___ Data for the task

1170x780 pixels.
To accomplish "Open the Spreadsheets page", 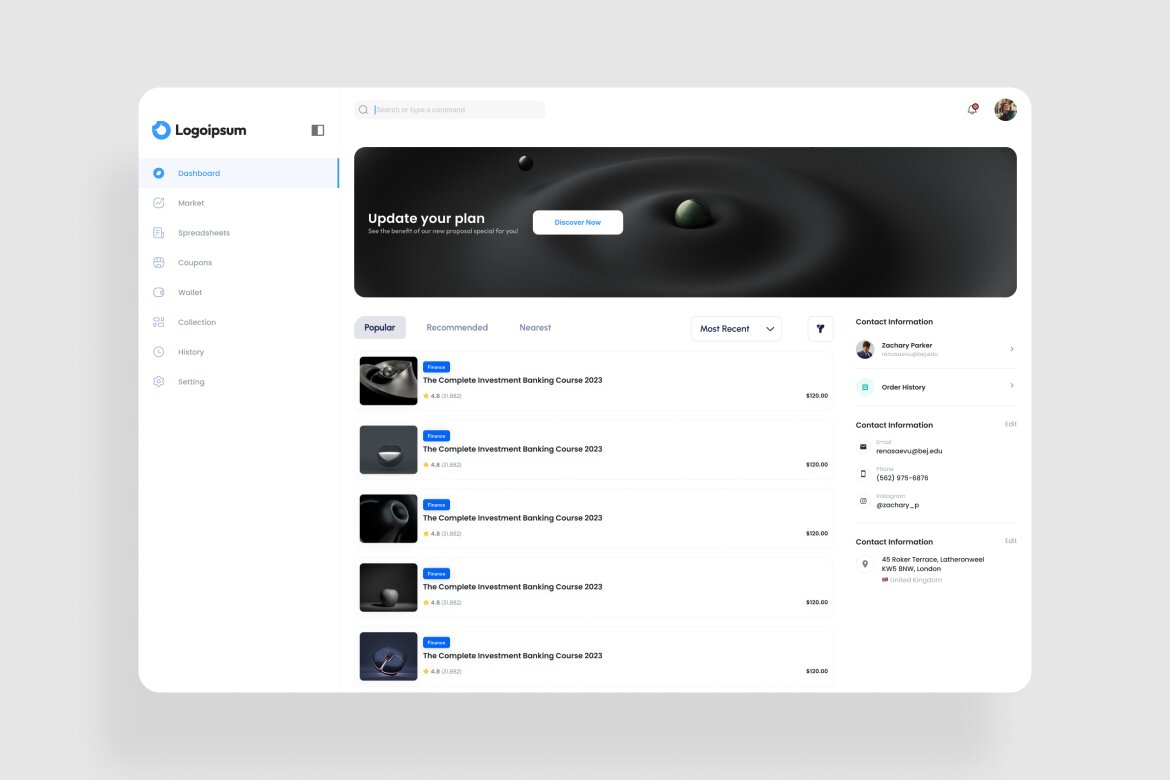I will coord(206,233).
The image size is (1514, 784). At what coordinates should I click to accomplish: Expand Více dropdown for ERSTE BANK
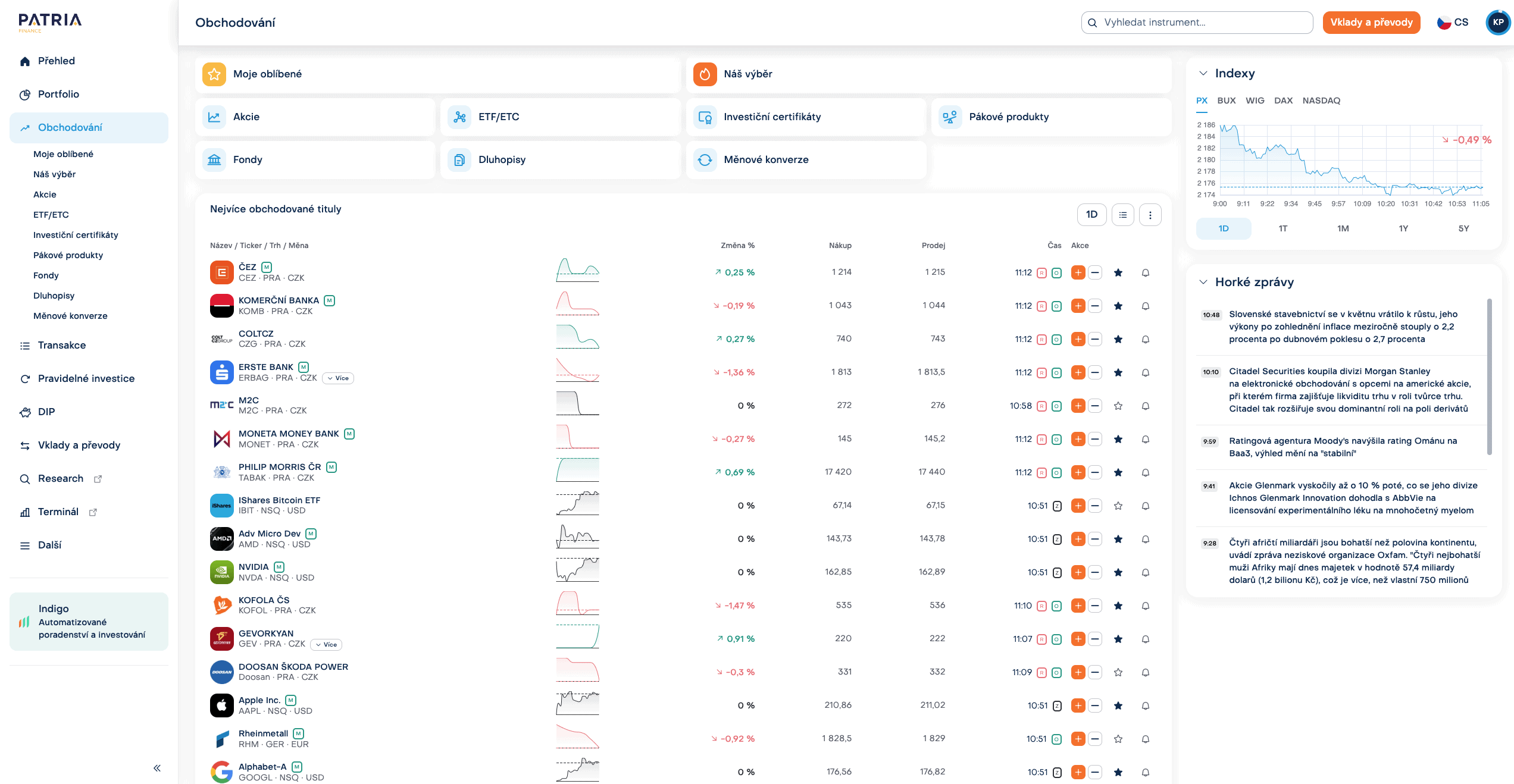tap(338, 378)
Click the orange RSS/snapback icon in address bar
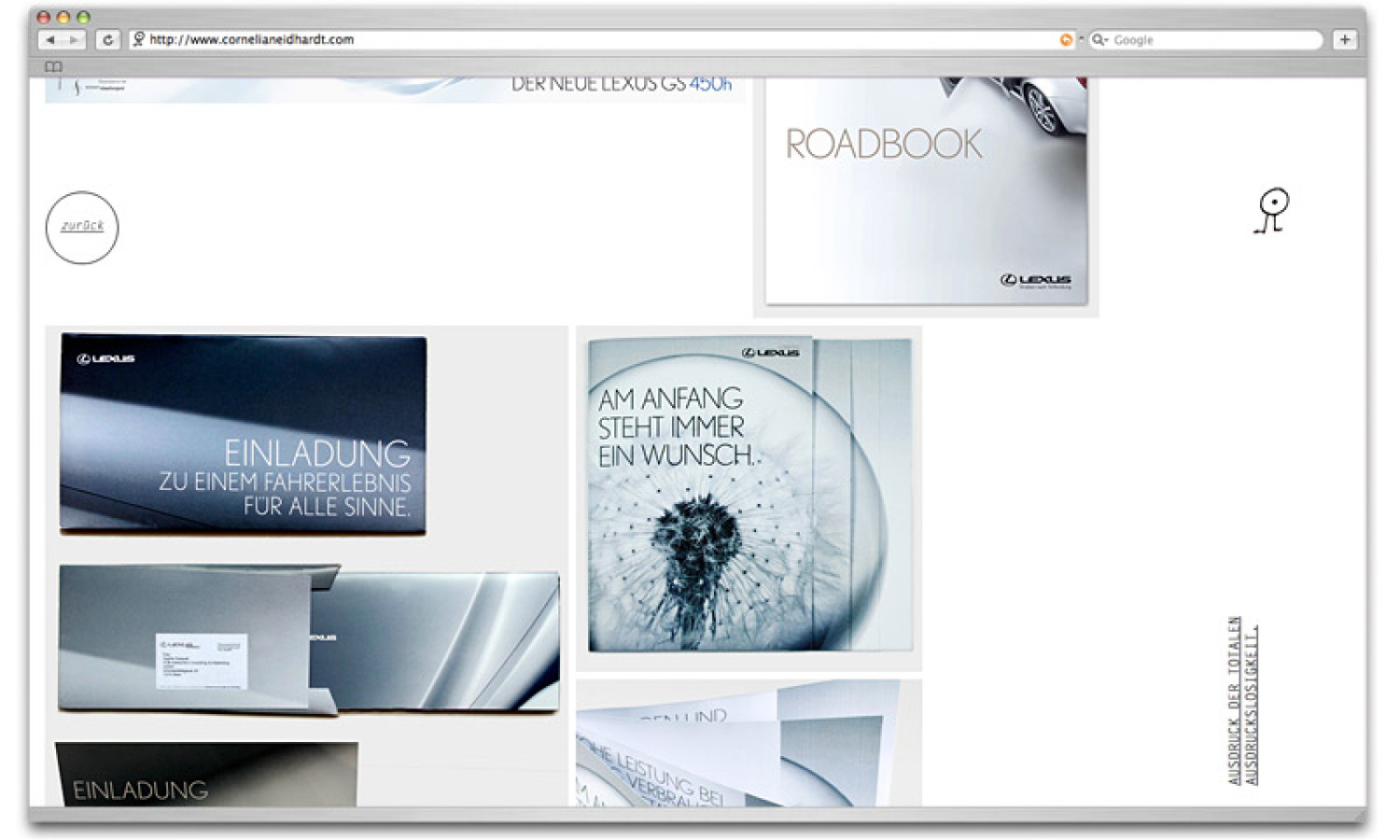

______

Return the rows from the line containing "The image size" through the end of the rows, both ends included, and copy each line verbatim. Omit the pictures.

- _Result of the exercise_
The image size is (1514, 784). At what coordinates should I click to accomplish: Expand Více dropdown for ERSTE BANK
tap(338, 378)
Click the orange RSS/snapback icon in address bar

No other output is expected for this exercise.